##### DATASET EXTRACT

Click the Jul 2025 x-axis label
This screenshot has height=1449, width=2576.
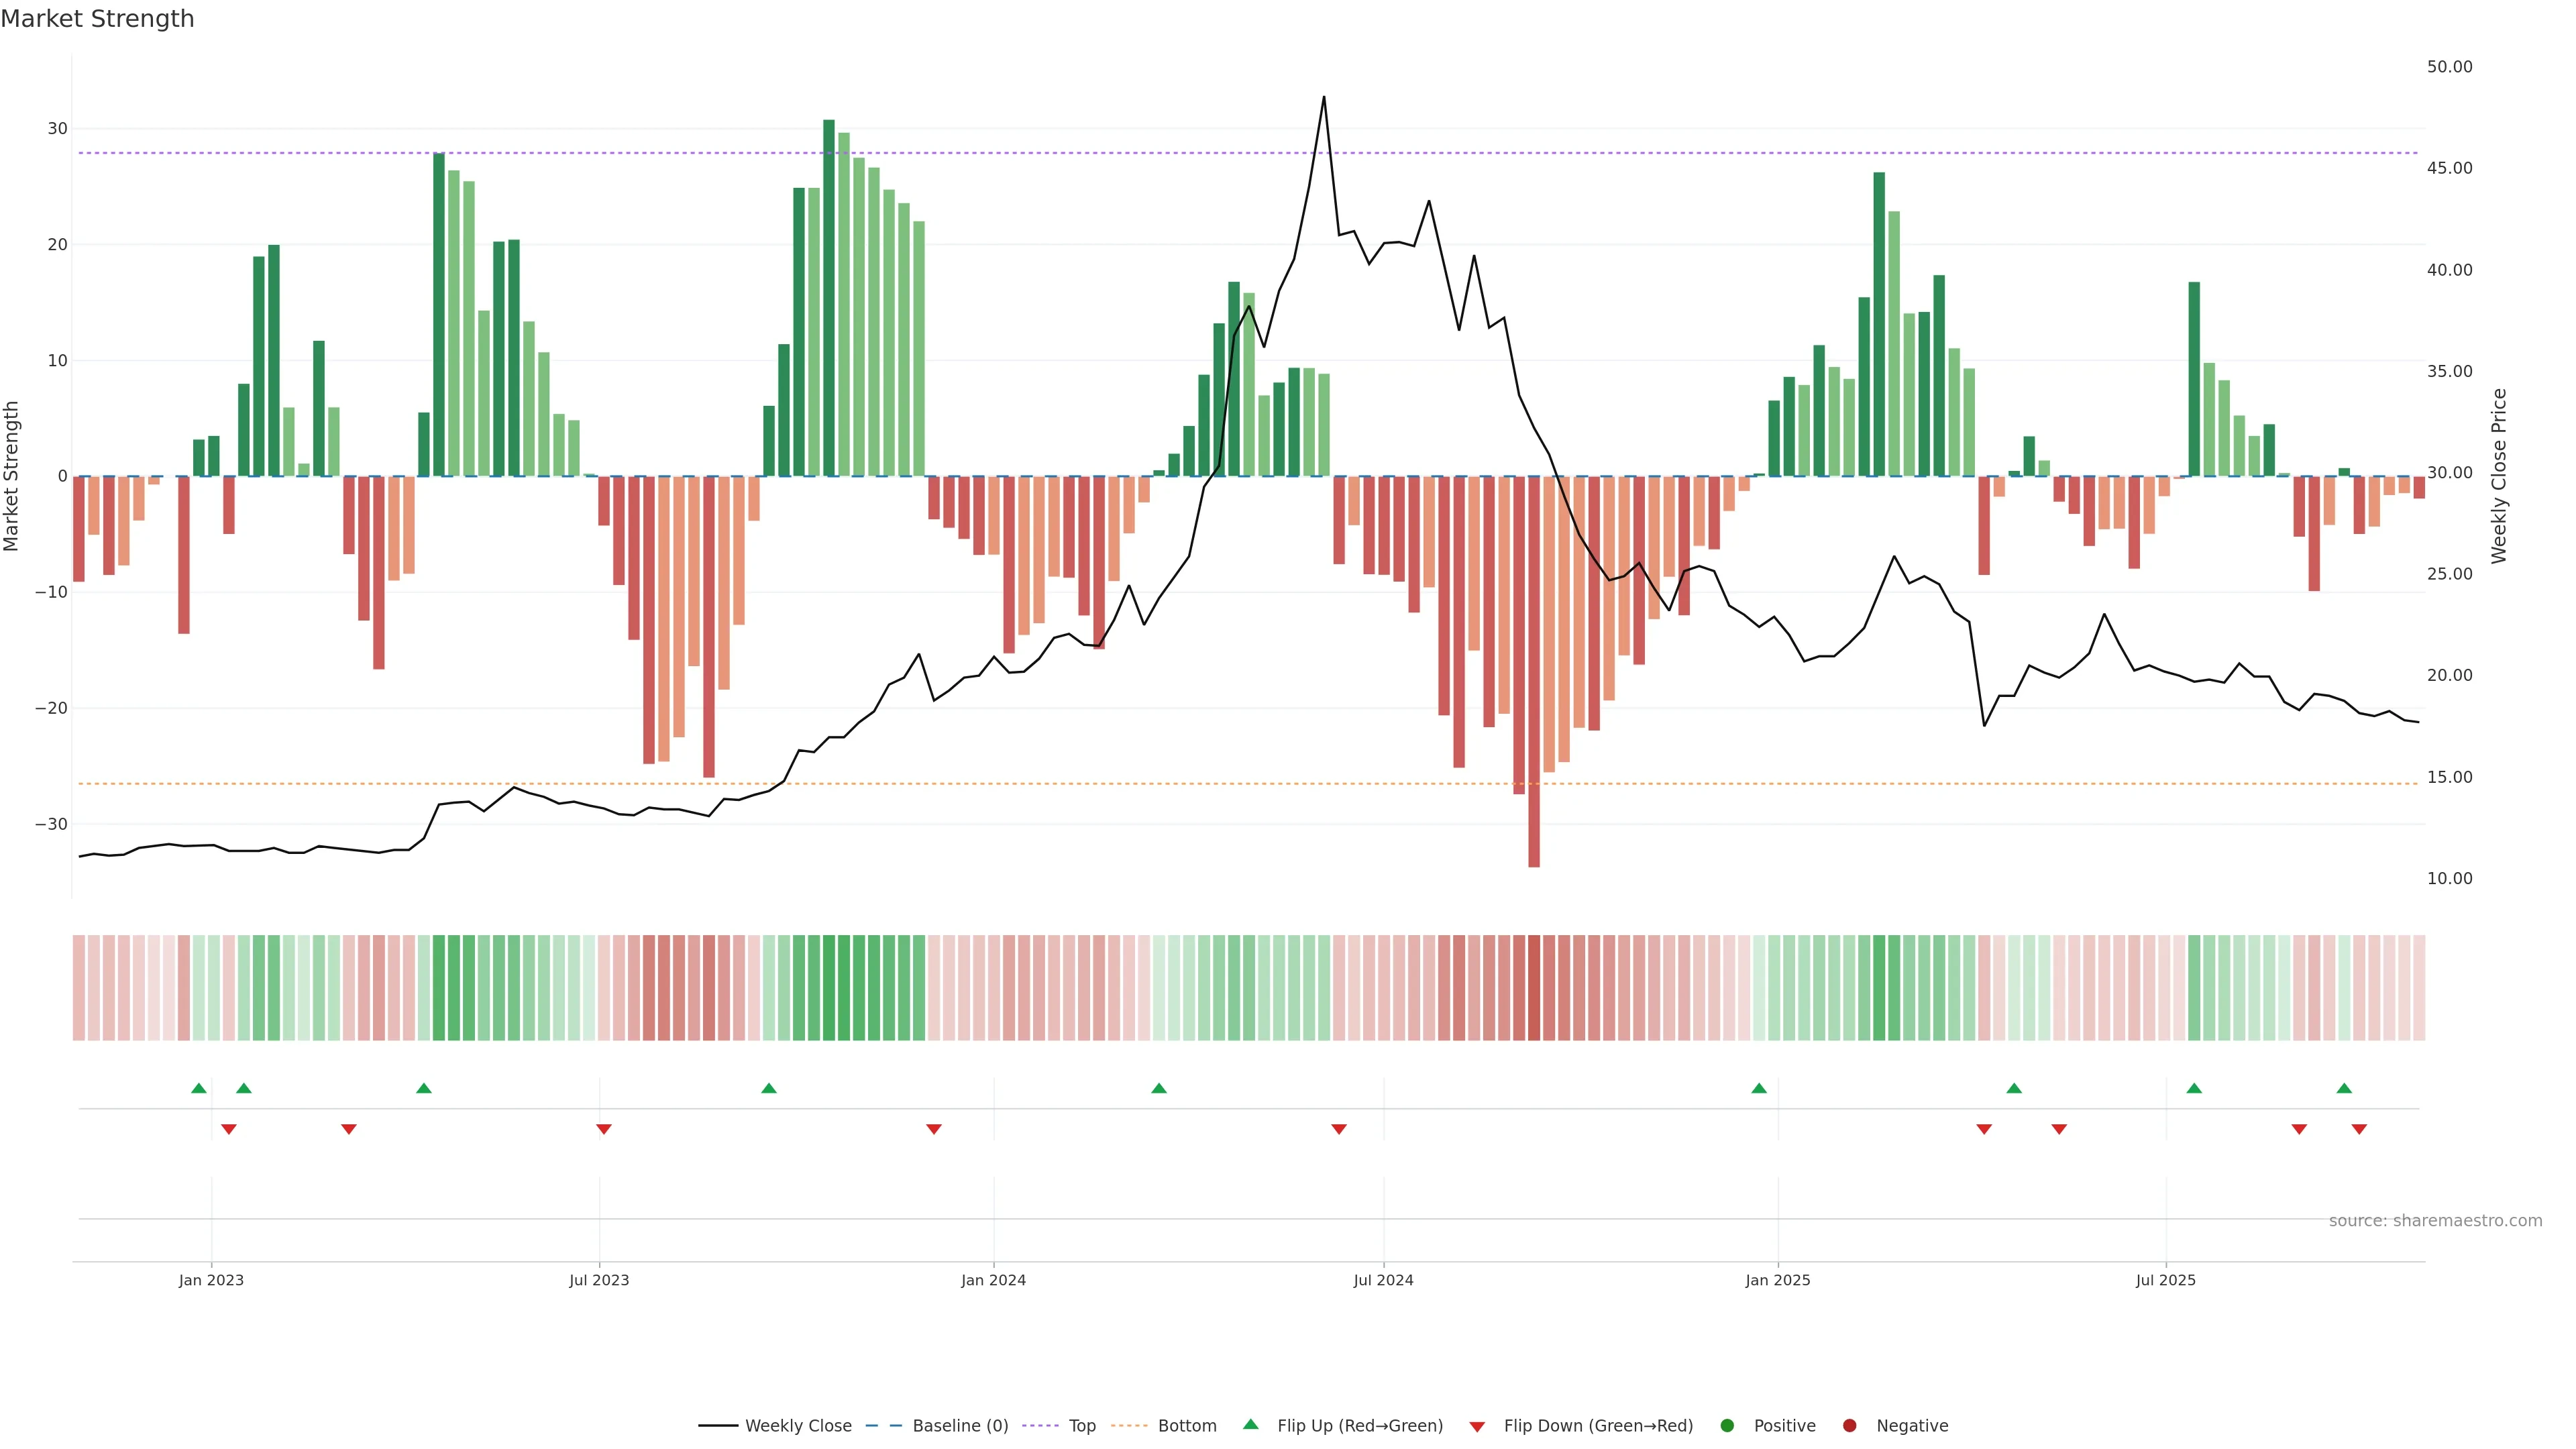(x=2165, y=1280)
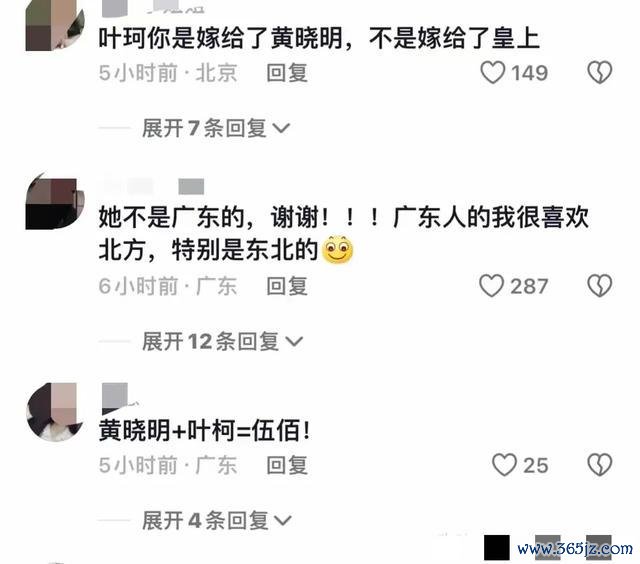Image resolution: width=640 pixels, height=564 pixels.
Task: Tap broken heart on the 287-like comment
Action: pos(600,286)
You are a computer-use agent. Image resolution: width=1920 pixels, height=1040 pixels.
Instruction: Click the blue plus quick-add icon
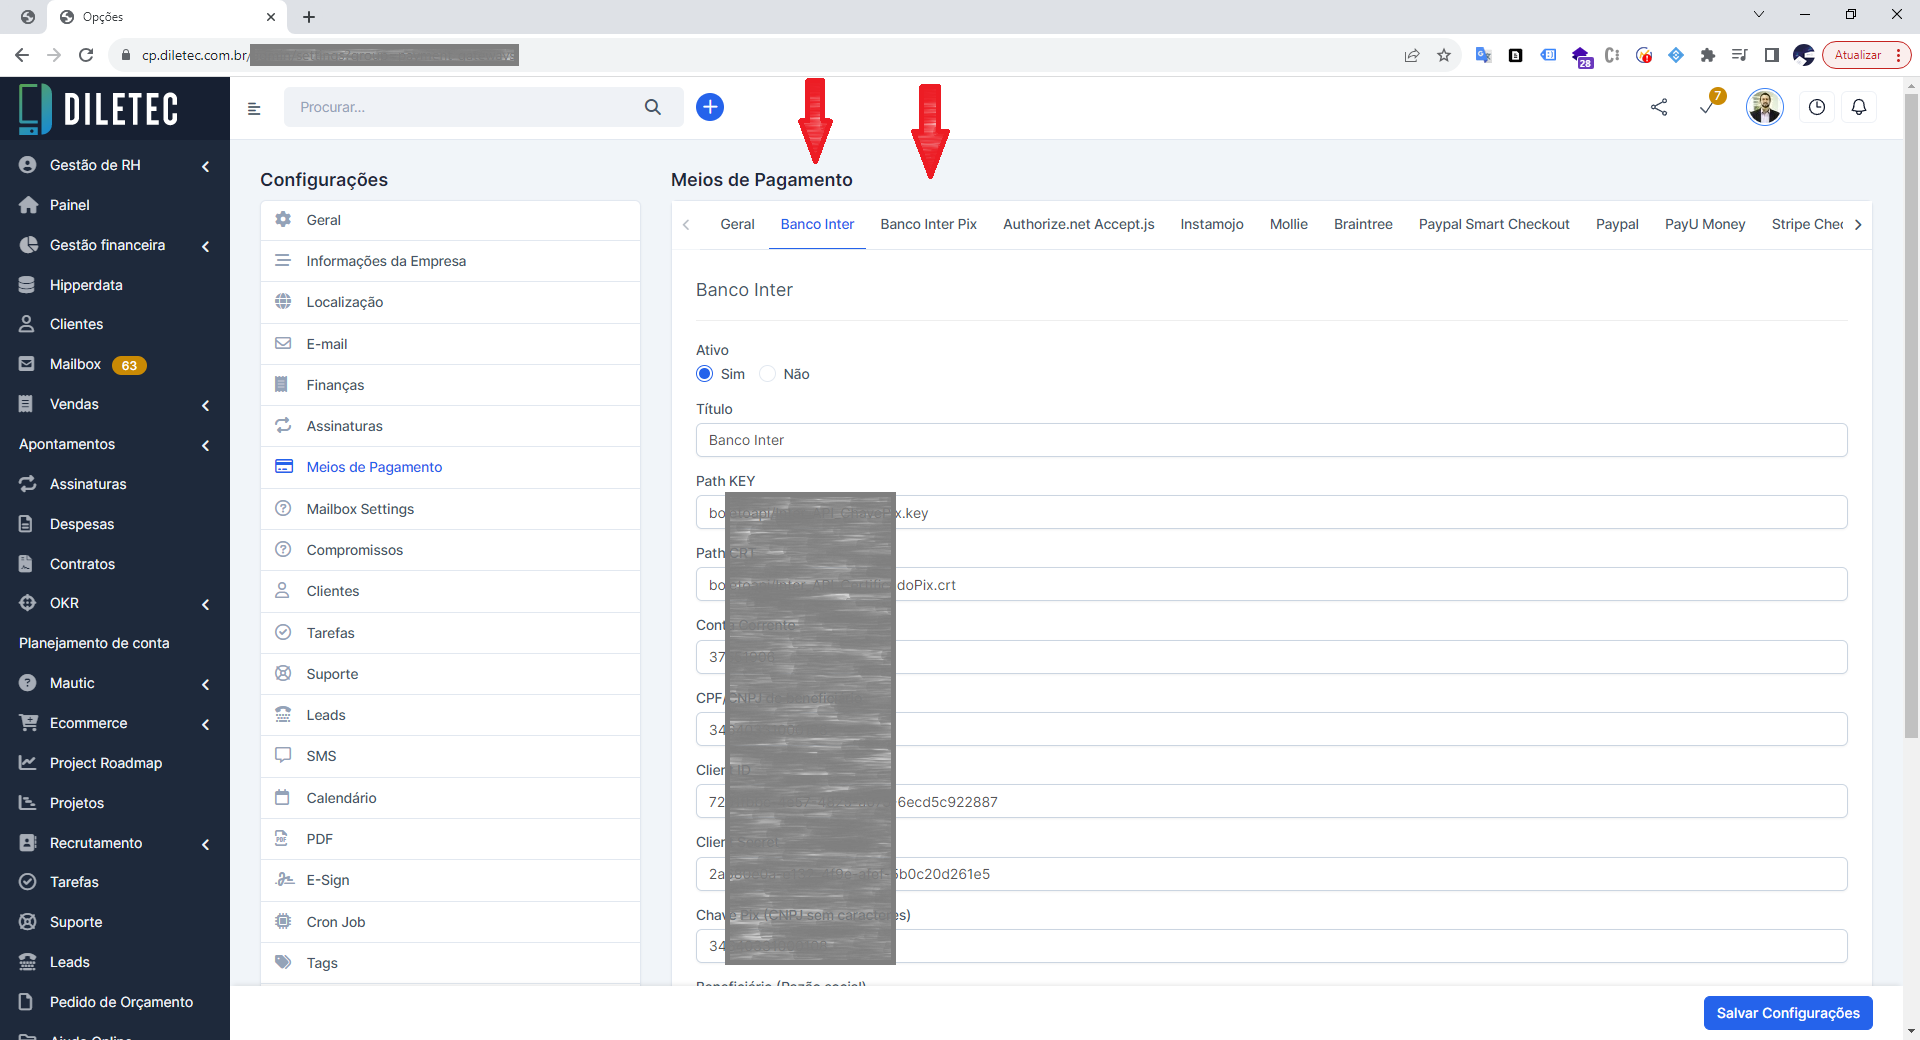pyautogui.click(x=710, y=107)
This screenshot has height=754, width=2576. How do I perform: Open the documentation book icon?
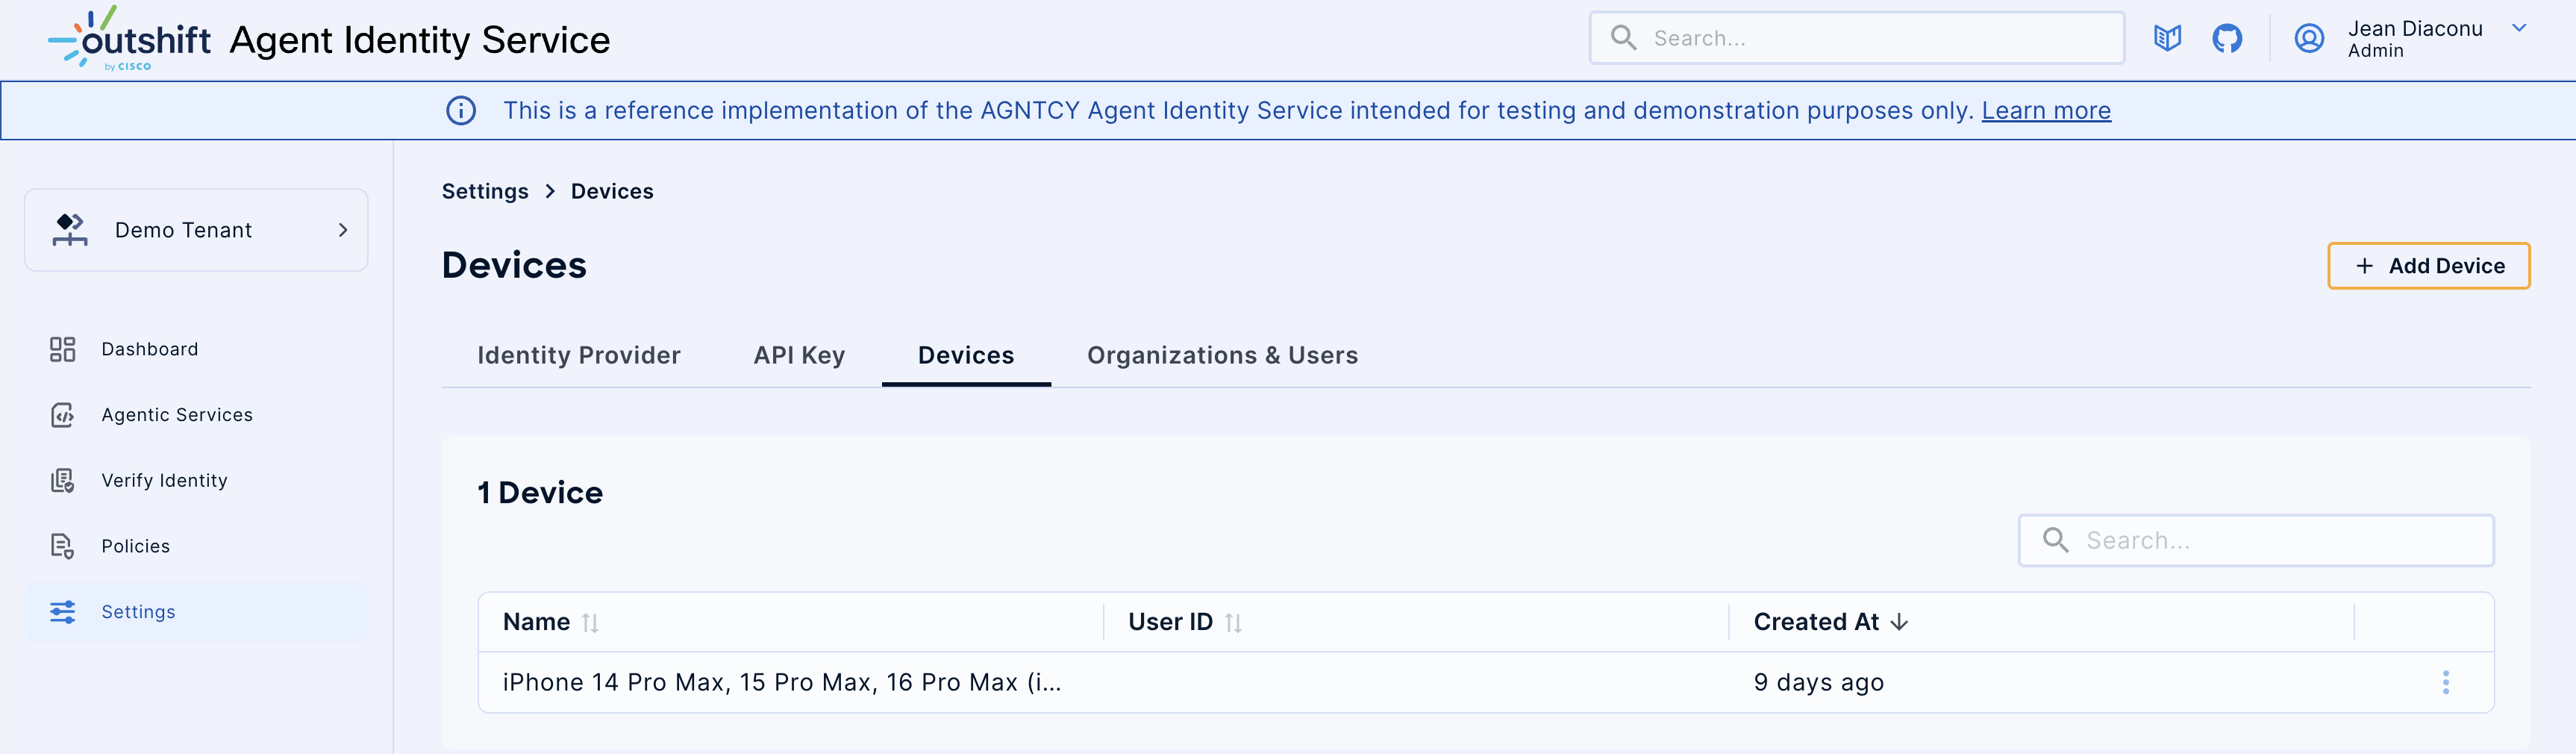(x=2168, y=38)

##########

OBJECTIVE >> Please copy everything from the start of the rows down to the line that contains "Action: pos(600,286)", and leave the pictures out of your copy.

EXPECTED OUTPUT >>
Click the Jul 2025 x-axis label
This screenshot has height=1449, width=2576.
(x=2165, y=1280)
Image resolution: width=640 pixels, height=564 pixels.
Task: Tap broken heart on the 287-like comment
Action: pos(600,286)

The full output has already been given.